In erster Linie sei nicht die geringe Beziehungszufriedenheit verantwortlich dafür, dass Menschen fremdgehen, sondern erst das Gefühl, dass die Partnerschaft in echten Schwierigkeiten sei. „Anders gesagt, erst wenn jemand über eine Trennung nachdenkt, steigt das Untreuerisiko“, sagt die Münchner Soziologin Claudia Schmiedeberg.
Die Studie zeigt, dass Untreue sowohl Ursache als auch Folge von Beziehungsunzufriedenheit sein kann. Kommt die Untreue zuerst, kann zum Beispiel kognitive Dissonanz die nachfolgende Beziehungsunzufriedenheit erklären, also das Schlechtreden der eigenen Beziehung im Nachhinein, um den Seitensprung vor sich selbst zu rechtfertigen. Die Forscherinnen haben nachgewiesen, dass Untreue in der Folge die Beziehungszufriedenheit beider Partner senkt. Dass ein Seitensprung eine Beziehung rettet, ist also zumindest in der Regel nicht der Fall.

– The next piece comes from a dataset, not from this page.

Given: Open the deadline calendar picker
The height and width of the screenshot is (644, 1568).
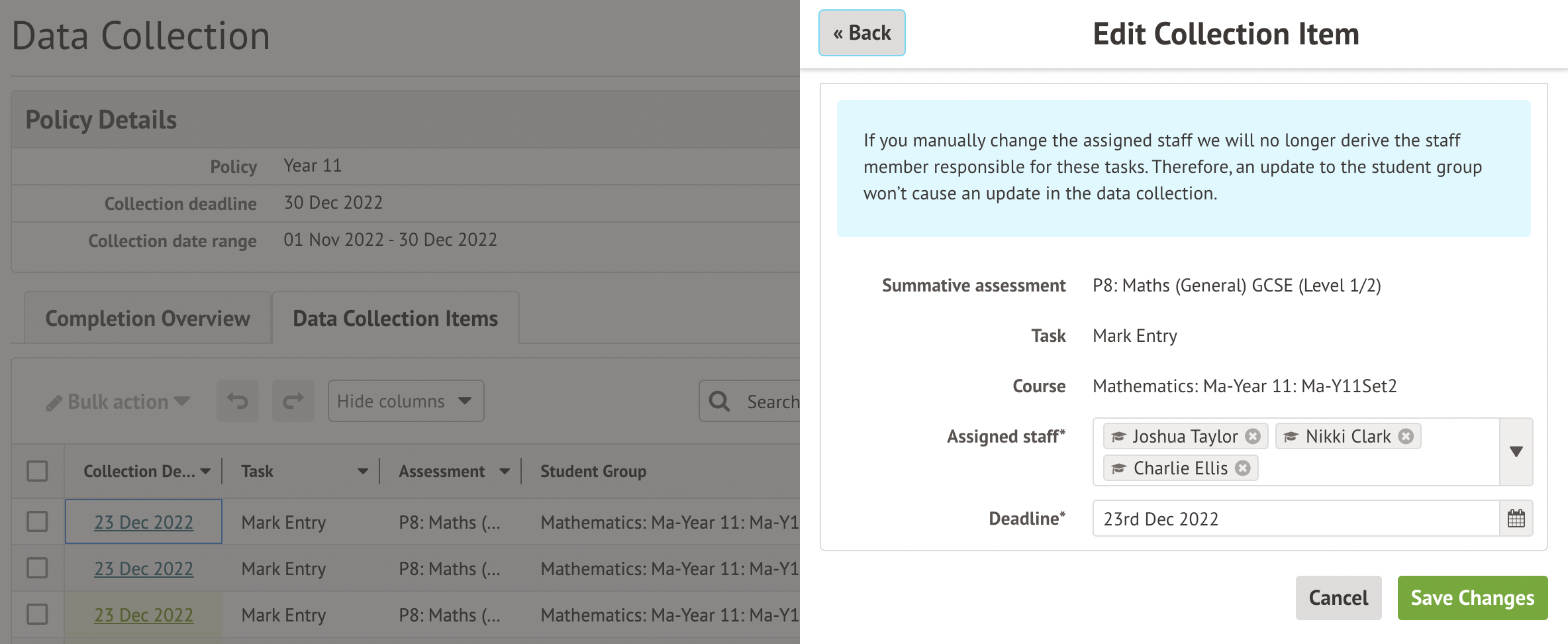Looking at the screenshot, I should [x=1516, y=518].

Man kann es somit nicht richtig machen, mag nun die eine oder andere Person denken. Paarberaterin Mittermaier hält dagegen. Kommunikation ist für sie der Kitt, der Beziehungen zusammenhält. Umso mehr kritisiert sie das gesellschaftliche Stigma des gar nicht so seltenen Seitensprungs. „Jede Langzeitbeziehung gerät einmal in eine Krise“, betont Mittermaier. Man sollte einen Seitensprung als Krise und nicht als sicheren Trennungsgrund verstehen, sosehr der Vertrauensverlust auch schmerze. Jeder Mensch mache Fehler. Eine Affäre könne sogar ein Weckruf für eine erfülltere Beziehung sein, sagt Mittermaier.